§ **Task statement**
From the entries that follow, reproduce exactly and only the lines from the line with "Open the Memory report" to the line with "Image resolution: width=2076", endpoints included.

§ **Data for this task**
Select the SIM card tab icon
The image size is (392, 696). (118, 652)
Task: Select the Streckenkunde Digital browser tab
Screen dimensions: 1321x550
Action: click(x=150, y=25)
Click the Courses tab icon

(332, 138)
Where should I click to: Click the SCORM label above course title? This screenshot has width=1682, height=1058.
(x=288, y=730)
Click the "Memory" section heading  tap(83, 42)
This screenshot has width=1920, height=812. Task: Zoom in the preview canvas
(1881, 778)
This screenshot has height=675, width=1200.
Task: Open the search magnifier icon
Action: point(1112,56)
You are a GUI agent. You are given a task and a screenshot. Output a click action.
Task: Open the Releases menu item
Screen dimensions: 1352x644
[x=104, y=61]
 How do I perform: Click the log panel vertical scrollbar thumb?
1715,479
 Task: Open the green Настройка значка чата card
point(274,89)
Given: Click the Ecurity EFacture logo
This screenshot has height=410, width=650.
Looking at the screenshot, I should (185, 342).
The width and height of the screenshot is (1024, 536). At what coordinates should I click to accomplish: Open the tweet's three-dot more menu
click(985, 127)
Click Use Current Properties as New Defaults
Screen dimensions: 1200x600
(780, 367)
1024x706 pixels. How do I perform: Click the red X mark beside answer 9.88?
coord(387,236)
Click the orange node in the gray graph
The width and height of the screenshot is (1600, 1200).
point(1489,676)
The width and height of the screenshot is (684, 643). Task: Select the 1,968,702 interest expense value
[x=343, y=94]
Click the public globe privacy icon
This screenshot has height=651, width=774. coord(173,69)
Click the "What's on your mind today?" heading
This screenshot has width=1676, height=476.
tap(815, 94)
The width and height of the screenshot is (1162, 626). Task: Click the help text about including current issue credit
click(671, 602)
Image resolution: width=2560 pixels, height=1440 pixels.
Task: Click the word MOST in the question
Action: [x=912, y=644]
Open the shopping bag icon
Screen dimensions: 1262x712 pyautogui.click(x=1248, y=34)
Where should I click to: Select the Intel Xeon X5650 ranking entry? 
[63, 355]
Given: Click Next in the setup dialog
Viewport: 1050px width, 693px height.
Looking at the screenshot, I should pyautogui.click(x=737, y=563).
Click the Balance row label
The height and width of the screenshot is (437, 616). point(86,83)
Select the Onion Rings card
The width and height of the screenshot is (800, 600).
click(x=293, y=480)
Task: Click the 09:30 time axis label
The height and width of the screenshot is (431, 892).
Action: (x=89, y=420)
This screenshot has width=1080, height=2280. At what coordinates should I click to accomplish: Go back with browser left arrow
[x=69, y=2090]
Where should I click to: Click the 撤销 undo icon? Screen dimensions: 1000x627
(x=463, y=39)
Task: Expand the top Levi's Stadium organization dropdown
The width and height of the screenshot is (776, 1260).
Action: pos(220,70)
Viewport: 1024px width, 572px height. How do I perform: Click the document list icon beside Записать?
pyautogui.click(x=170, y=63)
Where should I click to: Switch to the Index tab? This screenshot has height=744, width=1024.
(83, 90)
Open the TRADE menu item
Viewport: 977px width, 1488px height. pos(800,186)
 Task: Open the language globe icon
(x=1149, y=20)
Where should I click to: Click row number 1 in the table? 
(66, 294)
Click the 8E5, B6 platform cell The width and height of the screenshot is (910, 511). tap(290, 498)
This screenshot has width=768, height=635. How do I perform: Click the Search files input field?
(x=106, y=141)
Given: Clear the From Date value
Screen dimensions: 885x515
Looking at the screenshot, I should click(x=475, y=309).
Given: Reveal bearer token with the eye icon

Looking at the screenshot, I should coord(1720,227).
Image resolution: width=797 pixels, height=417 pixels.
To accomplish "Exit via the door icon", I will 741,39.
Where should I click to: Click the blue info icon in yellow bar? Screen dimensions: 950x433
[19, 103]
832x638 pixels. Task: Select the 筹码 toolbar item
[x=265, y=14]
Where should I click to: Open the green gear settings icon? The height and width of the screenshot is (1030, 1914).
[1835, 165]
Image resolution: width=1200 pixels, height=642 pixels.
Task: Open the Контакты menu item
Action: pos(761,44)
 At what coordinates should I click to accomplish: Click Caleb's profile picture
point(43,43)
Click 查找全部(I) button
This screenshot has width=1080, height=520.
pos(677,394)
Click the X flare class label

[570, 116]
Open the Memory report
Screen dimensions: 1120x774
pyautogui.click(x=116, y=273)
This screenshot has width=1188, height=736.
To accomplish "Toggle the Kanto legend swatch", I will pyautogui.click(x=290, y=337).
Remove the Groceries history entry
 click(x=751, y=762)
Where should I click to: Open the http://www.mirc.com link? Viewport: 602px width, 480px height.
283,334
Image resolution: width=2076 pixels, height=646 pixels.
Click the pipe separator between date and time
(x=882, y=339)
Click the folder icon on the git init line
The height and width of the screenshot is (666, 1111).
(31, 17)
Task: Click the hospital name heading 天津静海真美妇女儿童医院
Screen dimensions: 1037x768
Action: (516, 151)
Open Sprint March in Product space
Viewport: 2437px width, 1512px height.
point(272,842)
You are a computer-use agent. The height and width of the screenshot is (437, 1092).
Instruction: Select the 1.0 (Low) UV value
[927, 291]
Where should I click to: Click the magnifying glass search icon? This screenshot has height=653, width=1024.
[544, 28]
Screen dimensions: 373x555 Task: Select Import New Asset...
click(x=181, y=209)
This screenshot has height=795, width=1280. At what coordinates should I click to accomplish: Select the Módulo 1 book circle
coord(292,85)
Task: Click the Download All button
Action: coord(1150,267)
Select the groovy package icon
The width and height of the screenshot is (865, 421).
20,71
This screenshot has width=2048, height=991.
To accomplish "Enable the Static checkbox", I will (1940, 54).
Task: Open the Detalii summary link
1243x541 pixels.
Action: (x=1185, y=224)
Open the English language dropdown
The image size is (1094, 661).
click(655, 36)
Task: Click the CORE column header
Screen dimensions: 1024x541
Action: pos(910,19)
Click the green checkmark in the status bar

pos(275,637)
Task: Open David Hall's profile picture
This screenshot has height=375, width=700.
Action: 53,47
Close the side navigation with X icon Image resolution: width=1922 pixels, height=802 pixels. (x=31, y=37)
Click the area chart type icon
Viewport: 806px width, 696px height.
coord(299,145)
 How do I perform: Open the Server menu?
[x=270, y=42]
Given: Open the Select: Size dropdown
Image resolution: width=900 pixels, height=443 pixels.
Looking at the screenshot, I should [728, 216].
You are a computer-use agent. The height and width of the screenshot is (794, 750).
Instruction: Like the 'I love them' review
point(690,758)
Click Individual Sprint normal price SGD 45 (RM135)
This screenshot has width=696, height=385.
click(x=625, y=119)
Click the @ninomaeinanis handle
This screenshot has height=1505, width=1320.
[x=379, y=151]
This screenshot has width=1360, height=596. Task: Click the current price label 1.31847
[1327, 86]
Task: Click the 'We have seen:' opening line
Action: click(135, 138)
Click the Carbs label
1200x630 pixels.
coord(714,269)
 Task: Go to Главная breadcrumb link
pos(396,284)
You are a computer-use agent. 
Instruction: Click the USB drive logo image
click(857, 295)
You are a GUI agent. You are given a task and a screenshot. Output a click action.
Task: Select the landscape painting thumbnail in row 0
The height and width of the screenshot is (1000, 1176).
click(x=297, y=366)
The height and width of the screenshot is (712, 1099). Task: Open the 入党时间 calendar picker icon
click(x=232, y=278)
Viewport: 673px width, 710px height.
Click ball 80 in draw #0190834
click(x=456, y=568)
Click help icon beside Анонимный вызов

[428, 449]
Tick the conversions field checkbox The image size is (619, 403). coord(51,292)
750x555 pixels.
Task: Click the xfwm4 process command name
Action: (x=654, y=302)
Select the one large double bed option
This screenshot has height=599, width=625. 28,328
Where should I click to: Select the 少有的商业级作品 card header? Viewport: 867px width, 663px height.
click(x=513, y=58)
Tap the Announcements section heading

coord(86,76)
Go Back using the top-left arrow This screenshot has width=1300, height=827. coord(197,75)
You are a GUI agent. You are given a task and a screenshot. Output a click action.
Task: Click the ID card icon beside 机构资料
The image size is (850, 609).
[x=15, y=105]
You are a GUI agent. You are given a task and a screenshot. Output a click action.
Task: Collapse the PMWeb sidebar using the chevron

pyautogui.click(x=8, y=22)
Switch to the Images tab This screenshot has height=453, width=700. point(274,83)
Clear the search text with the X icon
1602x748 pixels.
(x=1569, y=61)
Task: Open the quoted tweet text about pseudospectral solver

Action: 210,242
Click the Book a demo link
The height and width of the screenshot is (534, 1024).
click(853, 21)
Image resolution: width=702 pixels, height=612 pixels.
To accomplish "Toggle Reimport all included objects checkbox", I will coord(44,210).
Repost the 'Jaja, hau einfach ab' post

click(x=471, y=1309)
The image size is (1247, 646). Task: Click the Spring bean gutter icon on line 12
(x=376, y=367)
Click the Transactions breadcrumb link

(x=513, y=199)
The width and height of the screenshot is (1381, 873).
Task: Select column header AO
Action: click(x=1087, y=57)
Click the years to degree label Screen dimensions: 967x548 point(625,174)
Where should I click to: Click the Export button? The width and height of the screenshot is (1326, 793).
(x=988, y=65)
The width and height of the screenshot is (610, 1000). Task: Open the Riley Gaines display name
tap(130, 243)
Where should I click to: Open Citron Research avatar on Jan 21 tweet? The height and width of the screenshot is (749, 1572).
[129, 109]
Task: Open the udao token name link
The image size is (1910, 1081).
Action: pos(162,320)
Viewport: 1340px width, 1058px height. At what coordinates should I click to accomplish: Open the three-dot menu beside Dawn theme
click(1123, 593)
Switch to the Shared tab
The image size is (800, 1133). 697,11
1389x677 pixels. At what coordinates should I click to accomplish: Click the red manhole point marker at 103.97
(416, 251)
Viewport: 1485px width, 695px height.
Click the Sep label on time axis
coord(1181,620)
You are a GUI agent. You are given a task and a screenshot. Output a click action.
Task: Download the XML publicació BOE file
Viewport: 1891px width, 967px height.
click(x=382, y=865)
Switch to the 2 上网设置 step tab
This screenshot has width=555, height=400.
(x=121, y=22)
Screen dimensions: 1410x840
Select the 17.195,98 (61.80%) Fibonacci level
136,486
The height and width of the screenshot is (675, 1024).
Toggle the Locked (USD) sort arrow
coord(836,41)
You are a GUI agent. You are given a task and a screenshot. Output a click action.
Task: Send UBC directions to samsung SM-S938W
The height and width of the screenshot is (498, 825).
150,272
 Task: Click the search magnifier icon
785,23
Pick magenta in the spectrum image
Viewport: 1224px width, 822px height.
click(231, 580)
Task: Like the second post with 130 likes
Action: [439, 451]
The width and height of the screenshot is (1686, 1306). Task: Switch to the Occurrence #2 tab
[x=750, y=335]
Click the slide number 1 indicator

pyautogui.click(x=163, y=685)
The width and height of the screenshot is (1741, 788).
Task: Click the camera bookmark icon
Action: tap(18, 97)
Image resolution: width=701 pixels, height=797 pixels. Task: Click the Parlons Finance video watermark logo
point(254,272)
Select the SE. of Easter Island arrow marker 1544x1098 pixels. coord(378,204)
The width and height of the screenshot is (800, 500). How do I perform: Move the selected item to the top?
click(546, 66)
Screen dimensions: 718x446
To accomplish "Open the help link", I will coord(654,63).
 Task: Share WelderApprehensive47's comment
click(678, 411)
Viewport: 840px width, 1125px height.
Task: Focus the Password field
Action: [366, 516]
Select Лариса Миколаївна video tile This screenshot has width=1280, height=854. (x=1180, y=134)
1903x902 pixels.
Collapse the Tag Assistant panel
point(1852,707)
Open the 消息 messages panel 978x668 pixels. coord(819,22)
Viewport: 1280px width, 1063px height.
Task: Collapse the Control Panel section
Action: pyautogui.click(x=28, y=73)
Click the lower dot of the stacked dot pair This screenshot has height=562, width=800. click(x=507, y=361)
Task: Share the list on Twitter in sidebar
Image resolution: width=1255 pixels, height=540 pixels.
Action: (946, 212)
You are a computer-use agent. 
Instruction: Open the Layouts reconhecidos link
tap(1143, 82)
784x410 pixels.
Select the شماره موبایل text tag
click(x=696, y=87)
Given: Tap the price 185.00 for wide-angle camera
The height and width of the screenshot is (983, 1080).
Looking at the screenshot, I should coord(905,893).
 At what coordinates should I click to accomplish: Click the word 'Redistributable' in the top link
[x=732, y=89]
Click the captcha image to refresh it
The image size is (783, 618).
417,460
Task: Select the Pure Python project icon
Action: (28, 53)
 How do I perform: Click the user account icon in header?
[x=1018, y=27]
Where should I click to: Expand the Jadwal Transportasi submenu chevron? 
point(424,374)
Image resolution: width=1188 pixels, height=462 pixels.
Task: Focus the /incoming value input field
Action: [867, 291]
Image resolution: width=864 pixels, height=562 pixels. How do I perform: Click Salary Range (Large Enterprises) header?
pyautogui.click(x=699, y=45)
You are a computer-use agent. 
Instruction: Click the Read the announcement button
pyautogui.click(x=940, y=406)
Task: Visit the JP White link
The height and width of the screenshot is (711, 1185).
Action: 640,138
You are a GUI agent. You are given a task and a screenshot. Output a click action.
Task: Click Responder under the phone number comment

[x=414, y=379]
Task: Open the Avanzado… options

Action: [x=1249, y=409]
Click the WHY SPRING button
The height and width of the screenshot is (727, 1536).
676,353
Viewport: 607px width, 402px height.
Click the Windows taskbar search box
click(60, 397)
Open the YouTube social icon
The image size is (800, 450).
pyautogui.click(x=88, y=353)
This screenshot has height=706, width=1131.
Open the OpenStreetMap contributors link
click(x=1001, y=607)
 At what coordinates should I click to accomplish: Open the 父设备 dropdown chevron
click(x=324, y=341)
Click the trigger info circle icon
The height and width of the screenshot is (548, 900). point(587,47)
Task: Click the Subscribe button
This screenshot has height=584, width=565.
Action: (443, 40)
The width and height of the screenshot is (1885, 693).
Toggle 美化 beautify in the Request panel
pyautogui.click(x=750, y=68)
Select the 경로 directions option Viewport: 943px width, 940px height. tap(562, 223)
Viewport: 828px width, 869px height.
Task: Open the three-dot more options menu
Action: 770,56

§ **Response below**
Open the Memory report
Screen dimensions: 1120x774
pyautogui.click(x=116, y=273)
This screenshot has width=1188, height=736.
To accomplish "Toggle the Kanto legend swatch", I will pyautogui.click(x=290, y=337).
Remove the Groceries history entry
 click(x=751, y=762)
Where should I click to: Open the http://www.mirc.com link? Viewport: 602px width, 480px height.
283,334
Image resolution: width=2076 pixels, height=646 pixels.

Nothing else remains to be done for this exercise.